It is tempting to view a corporate reorganisation, imposition of a holding company or demerger of two or more subsidiaries as internal and therefore not requiring “paperwork”. Directors are keen to make the document trail ‘lighter’. However it is a false economy to skip on the paperwork as you could be opening up claims from people like HMRC and shareholders.

To help you navigate the requirements involved with a corporate reorganisation we have explained the overview needed to prepare the step list. A solid step list if nothing else focuses the mind on the order of events and filings needed at Companies House and or HMRC.

HMRC clearance applications for reorganisations

Tax is usually a central factor in how reorganisations are structured. Seeking HMRC clearance can provide certainty that the proposed transaction will not generate unexpected stamp duty, income tax or capital gains tax liabilities. Depending on the type of reorganisation there may be more than one clearance application for the new structure. It is important to get the application letters right.

Dealing with applications and the step lists to support is a growing area of work for us as HMRC steps up surveillance. Our rate of successful HMRC clearance application is strong.

Board minutes

Board minutes easy to ignore and often wrongly regarded as ‘internal’. Various board minutes are required throughout the reorganisation process. It would be a mistake not to have the proper paper trail in place. If HMRC review, the first documents they call for are board minutes. In addition to business matters that the board is required to consider when implementing a reorganisation scheme it is also necessary to deal with conflict of interests and any interest that directors may have in the proposed transactions. Ignoring these matters can come back to haunt directors who could be facing claims against them in the future.

Shareholder approvals and timing

Similarly, shareholder approvals should not be ignored. Shareholder approvals are typically required in the context of variation of share class rights, substantial property transactions and in certain types of demergers approval of solvency statements and the reduction of capital. The articles, shareholders agreement or investment agreement may also set aside matters that require additional shareholder approval to that required under the Companies Act.

It is also important to get the timing of obtaining shareholder approvals right since they will be prerequisite for the execution of some steps.

Filings

Any reorganisation will involve various filing and reporting to Companies House and HMRC and it is essential to have all necessary forms prepared and filed on time. Companies could face penalties for late filing or reporting.

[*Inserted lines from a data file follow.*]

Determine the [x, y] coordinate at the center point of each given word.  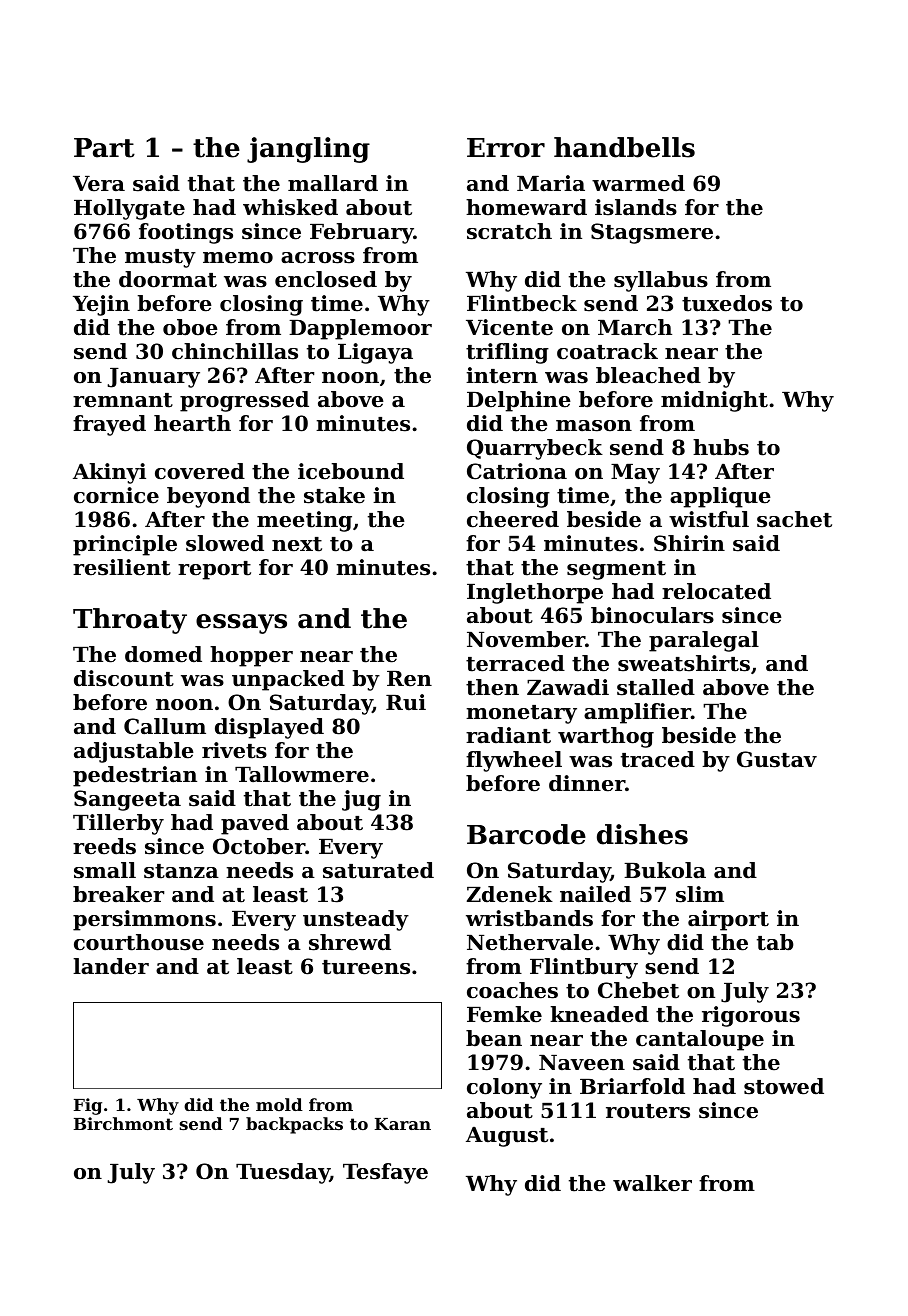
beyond [208, 497]
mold [279, 1104]
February [362, 233]
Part [104, 148]
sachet [794, 519]
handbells [624, 147]
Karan [403, 1124]
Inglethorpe [535, 593]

What can go wrong in reorganisations and demergers

Reorganisations are typically complex and multi-stage transactions which require an understanding of a broad range of tax legislation. There can be many pitfalls and traps awaiting the inexperienced. Some examples include:

Share exchange agreement

One of the steps in creating a new group structure/inserting a new holding is a share exchange agreement. Care should be taken when implementing the share for share exchanges to achieve tax neutrality. To achieve a tax neutral exchange it is essential that the shareholding in the new holding company mirrors the current shareholdings in target. Most practitioners will get the number or proportion of shareholding right but often in preparation for later stages will use different classes of shares and thereby fail to obtain stamp duty clearance for the transaction.

Book value valuation

In capital reduction demergers it is an easy mistake to use the book value valuation for the share for share exchange. However, the number of shares issued in the new holding company should equal the market value of the assets in the new Holding Company. This is because when the Holding Company then reduces its capital, if the reduction is less than this market value (e.g. if it was reduced only by the book value), there is a distribution of the difference in value under S.1000(1)B CTA 2010, and no capital gains reliefs can apply to this distribution element.

Obtaining relevant approvals

Failure to obtain shareholder approval to variation of class rights or to any other proposed steps requiring shareholder consent could lead to minority shareholders challenging the transactions.

A checklist will help

In our experience it is vital to have a checklist put together at the early stages of planning a reorganisation. A detailed step list of what is required to be done, when and by who could serve as a key tool to cover all intricacies.

A comprehensive step list should include details of the required documentation but also other steps such as filing of documents, transferring funds or consultations with employees.
For example, typical capital reduction demergers broadly involve the following stages:

  • HMRC clearance application for the reconstruction
  • Creating a new holding company and subsidiaries
  • Entering into a share for share exchange
  • Stamp duty clearance application
  • Transfer of assets to new subsidiary
  • Three cornered demerger

With each stage requiring documentation varying from detailed board minutes and shareholders resolutions for each of the companies involved, intra group agreements for transferring assets, solvency statement and compliance statement, various Companies House forms, TUPE documents for employees, HMRC clearance application letters.
The step list should also provide the running order as normally in a reorganisation it will be necessary to execute certain steps before others.